If you look at Kevin's example traces on the EDUCAUSE WIRELESS-LAN listserv you'll see that the ARP packets are in fact unicast. Iljitsch's point about the fact that iPhones remain on while crossing wireless switch boundaries is exactly dead on. If you read the security advisory you'll see that it involves either L3 roaming or two or more WLCs that share a common L2 network. Most wireless clients don't roam in such a big way. Frank -----Original Message----- From: owner-nanog@merit.edu [mailto:owner-nanog@merit.edu] On Behalf Of Iljitsch van Beijnum Sent: Tuesday, July 24, 2007 4:35 PM To: Prof. Robert Mathews (OSIA) Cc: North American Network Operators Group Subject: Re: iPhone and Network Disruptions ... On 24-jul-2007, at 15:27, Prof.

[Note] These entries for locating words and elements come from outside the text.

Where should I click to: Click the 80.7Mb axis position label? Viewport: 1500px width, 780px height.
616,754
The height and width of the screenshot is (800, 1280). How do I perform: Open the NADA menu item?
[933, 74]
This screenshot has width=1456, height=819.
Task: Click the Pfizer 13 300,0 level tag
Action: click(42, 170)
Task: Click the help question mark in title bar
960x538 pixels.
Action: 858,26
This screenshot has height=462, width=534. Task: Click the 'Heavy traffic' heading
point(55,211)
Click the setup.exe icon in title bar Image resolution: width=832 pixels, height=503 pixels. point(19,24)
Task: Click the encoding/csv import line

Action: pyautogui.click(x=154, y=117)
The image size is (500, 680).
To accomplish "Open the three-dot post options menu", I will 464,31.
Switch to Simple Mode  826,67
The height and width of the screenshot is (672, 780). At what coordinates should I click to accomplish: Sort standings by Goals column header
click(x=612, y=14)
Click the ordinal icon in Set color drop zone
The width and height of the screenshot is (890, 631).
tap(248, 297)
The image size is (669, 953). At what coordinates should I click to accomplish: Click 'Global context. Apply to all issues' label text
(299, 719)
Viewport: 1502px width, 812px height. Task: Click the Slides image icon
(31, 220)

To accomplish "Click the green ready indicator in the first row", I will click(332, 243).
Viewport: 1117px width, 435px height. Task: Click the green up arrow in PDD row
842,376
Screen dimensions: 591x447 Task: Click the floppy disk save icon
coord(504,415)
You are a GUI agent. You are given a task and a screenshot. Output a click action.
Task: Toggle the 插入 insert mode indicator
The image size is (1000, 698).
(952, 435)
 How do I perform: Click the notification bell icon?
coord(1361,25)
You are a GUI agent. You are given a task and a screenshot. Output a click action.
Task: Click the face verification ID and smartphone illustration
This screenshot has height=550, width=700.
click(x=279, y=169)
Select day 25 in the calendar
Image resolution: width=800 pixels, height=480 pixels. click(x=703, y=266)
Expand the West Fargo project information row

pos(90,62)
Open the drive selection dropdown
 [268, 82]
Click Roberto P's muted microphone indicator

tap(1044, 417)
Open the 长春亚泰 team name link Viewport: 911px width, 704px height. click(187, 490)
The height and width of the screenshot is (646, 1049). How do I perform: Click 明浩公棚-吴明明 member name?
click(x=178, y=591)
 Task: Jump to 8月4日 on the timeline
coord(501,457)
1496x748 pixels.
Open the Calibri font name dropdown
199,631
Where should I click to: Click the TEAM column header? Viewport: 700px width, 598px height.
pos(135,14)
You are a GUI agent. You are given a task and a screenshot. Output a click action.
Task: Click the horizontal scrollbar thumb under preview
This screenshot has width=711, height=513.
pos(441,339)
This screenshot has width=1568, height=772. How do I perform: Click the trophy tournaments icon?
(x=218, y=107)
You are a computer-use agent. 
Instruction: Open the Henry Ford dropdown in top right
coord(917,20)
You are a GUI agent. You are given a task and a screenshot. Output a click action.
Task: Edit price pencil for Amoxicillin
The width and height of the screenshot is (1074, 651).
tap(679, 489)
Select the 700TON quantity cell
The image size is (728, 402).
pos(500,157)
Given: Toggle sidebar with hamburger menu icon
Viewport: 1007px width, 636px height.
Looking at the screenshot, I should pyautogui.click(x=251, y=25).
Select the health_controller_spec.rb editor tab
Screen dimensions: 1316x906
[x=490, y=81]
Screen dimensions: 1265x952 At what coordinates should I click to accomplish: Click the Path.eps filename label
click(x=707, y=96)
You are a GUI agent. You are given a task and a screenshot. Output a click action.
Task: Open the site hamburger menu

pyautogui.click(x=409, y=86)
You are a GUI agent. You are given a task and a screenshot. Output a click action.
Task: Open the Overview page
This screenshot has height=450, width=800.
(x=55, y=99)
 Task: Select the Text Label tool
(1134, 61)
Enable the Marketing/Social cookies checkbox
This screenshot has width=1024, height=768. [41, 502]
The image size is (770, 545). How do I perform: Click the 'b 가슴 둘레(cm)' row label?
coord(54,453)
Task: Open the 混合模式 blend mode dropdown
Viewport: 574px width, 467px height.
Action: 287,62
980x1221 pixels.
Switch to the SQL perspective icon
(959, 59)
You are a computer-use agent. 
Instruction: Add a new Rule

Robert Mathews (OSIA) wrote:
Looking at this issue with an 'interoperability lens,' I remain puzzled by a personal observation that at least in the publicized case of Duke University's Wi-Fi net being effected, the "ARP storms" did not negatively impact network operations UNTIL the presence of iPhones on campus. The nagging point in my mind therefore, is: why have other Wi-Fi devices (laptops, HPCs/PDAs, Smartphones etc.,) NOT caused the 'type' of ARP flooding, which was made visible in Duke's Wi-Fi environment?
Reading the Cisco document the conclusion seems obvious: the iPhone implements RFC 4436 unicast ARP packets which cause the problem. I don't have an iPhone on hand to test this and make sure, though. The difference between an iPhone and other devices (running Mac OS X?) that do the same thing would be that an iPhone is online while the user moves around, while laptops are generally put to sleep prior to moving around.